Il capo politico M5S Giuseppe Conte traccia la linea del partito dopo la fine del governo Draghi e l’interruzione del rapporto di alleanza con il Partito Democratico.
Il Movimento fondato da Grillo oscilla ancora tra un ritorno a contesti originari di terzismo e assenza di alleanze ed invece la transizione in partito vero e proprio superando la regola dei due mandati.
Se si è avuto un Conte I ed un Conte II, esperienze quasi all’opposto eppure conniventi nella stessa figura politica, allo stesso modo il Movimento, di cui ora lo stesso Conte è a capo, può avere vari tempi e parti.
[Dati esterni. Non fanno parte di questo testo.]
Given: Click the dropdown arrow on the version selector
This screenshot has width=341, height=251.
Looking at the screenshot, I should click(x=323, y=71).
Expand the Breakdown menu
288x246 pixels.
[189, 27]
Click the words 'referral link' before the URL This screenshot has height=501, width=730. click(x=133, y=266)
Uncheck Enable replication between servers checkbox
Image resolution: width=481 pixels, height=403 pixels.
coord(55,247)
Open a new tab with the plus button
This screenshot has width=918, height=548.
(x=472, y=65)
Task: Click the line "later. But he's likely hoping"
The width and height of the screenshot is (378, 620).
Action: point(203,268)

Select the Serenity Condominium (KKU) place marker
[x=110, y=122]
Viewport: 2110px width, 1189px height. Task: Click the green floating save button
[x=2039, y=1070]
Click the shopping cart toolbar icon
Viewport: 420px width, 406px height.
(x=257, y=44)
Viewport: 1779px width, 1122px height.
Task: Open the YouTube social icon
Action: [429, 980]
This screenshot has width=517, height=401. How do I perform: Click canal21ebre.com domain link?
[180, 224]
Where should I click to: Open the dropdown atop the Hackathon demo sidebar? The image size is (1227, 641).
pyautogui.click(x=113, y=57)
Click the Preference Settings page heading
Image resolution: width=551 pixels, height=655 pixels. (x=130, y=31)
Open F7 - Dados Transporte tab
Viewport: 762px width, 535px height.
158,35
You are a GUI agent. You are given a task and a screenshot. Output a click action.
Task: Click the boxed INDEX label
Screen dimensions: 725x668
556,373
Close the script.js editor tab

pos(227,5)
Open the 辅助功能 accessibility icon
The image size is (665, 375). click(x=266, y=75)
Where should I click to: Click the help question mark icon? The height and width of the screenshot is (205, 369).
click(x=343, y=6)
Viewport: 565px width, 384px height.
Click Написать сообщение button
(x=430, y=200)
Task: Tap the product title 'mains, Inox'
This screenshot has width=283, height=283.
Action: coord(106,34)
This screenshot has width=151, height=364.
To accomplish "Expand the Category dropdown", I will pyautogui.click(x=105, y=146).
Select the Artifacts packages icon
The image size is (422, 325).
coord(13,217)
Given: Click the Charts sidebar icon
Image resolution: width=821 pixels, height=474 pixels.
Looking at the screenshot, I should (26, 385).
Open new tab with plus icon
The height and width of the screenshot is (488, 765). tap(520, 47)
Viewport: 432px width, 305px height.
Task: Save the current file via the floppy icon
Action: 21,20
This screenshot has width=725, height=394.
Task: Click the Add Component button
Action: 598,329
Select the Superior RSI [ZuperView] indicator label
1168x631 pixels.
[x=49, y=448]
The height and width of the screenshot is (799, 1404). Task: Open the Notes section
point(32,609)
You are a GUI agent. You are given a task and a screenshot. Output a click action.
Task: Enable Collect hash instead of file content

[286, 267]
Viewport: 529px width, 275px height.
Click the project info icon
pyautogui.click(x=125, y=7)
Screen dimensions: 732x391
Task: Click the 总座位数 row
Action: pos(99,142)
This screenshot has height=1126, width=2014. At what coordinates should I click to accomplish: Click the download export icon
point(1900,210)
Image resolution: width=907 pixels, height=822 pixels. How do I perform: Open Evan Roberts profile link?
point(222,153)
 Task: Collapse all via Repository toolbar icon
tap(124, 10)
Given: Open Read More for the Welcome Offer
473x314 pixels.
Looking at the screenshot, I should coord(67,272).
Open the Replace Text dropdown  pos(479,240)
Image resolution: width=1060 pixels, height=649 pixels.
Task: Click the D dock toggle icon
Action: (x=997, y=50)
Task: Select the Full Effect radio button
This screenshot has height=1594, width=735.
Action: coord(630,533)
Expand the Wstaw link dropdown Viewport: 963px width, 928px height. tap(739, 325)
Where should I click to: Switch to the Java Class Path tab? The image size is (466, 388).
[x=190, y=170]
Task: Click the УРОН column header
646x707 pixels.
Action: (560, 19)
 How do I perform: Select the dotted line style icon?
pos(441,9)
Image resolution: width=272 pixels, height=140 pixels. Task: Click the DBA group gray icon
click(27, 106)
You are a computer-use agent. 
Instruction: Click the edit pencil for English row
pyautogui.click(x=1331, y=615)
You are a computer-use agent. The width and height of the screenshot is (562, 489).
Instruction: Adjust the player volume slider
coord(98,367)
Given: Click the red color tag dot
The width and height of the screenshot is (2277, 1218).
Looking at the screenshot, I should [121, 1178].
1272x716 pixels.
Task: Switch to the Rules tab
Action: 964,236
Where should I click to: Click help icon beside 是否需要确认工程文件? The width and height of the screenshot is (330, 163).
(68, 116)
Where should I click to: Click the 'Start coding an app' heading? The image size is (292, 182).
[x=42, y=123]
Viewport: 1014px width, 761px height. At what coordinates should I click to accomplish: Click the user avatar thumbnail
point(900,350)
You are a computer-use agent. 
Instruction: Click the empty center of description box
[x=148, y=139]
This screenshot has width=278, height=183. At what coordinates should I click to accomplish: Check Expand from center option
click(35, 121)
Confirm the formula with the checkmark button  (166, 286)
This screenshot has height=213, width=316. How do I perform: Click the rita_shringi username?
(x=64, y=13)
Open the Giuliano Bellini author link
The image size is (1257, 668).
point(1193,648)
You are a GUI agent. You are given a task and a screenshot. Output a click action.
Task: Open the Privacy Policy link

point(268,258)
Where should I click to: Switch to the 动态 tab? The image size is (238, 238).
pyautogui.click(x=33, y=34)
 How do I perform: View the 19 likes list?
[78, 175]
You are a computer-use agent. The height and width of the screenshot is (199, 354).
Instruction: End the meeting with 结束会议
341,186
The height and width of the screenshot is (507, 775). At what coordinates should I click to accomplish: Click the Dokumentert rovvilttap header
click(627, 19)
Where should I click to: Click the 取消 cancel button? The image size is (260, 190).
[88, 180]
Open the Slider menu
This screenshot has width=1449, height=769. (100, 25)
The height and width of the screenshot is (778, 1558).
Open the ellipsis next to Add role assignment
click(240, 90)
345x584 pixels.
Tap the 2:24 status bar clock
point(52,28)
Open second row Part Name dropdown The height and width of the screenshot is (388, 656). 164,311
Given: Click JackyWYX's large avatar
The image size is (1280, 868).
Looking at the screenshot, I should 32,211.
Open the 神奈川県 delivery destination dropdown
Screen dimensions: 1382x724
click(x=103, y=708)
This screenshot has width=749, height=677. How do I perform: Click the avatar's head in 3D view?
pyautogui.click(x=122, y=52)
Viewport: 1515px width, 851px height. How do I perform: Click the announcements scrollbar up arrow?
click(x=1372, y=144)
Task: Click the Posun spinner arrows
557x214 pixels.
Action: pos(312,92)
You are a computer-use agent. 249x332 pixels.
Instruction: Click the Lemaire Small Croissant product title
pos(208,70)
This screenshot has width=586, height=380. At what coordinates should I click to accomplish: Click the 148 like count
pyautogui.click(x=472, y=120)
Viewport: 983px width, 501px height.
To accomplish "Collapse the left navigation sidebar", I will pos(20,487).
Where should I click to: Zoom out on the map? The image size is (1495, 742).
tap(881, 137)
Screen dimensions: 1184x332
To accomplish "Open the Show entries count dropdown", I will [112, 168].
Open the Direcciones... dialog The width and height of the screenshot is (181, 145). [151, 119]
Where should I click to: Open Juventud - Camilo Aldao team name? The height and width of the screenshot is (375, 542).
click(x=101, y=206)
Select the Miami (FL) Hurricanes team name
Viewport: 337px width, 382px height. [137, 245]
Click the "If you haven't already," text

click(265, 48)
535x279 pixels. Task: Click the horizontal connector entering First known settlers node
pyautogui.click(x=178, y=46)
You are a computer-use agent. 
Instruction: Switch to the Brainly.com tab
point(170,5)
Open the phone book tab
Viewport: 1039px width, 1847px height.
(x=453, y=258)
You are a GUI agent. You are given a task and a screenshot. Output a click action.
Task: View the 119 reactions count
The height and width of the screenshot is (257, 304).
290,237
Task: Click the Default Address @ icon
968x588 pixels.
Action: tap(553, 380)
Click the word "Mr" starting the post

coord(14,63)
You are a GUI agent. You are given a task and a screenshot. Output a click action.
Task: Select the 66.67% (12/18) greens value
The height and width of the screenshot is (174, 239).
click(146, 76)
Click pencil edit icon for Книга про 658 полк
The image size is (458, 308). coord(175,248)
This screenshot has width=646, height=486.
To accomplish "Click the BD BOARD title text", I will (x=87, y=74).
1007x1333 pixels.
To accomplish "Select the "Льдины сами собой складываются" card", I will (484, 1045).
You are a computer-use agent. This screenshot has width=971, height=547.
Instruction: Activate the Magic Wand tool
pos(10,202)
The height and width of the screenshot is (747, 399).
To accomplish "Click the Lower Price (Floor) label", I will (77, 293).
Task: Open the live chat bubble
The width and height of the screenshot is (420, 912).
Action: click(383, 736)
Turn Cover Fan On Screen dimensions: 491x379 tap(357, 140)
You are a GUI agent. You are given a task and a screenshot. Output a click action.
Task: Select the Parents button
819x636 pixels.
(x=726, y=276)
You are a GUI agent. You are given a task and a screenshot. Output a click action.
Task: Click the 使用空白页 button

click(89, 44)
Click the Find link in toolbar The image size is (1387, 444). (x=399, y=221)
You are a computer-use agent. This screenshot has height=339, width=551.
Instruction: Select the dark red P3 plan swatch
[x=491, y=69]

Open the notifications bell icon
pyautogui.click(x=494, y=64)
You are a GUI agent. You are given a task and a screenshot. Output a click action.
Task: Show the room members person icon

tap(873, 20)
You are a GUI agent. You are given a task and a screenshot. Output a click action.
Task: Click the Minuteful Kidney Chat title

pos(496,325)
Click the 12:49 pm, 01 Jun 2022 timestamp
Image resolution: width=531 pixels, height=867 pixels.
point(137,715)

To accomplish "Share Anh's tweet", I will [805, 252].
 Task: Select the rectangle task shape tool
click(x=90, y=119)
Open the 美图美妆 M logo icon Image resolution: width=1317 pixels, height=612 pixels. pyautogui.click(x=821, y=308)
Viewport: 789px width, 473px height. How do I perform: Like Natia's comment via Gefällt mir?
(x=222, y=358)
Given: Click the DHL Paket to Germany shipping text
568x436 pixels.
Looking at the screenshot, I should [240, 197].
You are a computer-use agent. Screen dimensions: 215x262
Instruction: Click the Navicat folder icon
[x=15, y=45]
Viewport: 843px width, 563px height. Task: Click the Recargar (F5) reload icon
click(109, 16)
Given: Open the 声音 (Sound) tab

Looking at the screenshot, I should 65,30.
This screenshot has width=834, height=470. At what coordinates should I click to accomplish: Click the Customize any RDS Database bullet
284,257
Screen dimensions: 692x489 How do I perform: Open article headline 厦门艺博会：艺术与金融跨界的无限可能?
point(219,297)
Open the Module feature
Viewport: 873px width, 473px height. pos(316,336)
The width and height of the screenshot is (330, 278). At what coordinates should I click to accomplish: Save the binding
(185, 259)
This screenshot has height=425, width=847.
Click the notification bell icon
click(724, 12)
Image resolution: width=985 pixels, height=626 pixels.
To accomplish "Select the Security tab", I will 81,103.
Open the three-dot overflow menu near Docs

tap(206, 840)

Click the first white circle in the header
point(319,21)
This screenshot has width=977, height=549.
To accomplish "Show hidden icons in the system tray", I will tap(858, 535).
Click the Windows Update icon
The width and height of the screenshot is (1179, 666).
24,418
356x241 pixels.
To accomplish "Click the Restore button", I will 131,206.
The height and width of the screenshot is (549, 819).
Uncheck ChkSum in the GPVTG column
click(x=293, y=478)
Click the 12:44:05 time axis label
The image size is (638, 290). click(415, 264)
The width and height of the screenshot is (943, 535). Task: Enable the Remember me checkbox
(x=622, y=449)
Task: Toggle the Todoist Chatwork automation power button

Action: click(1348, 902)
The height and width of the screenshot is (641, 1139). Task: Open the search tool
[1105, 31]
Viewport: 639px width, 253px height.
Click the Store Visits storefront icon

Così la formazione vincitrice delle scorse politiche sembra destinata, più per necessità stavolta che per scelta, a riproporsi davanti agli elettori praticamente in solitaria. Questo terzismo era d’altronde uno dei fondamenti del “cambiamento” che i grillini intendevano portare in Parlamento e una delle cause della loro attuale debacle politico-elettorale.
In nome di un pragmatismo un po’ semplicistico, a-ideologico si potrebbe dire, né di destra né di sinistra, il gruppo si era presentato in solitaria alle elezioni per poi doversi alleare con chi era disponibile, perdendo voti oltre che identità.
La stessa ricerca di nuovi elettori, nella nuova veste identitaria progressista, gli si conceda la costante dell’ecologismo, ha portato al sabotaggio (nei fatti, meno chiaro se nelle intenzioni) dell’esecutivo Draghi ed alla crisi di governo.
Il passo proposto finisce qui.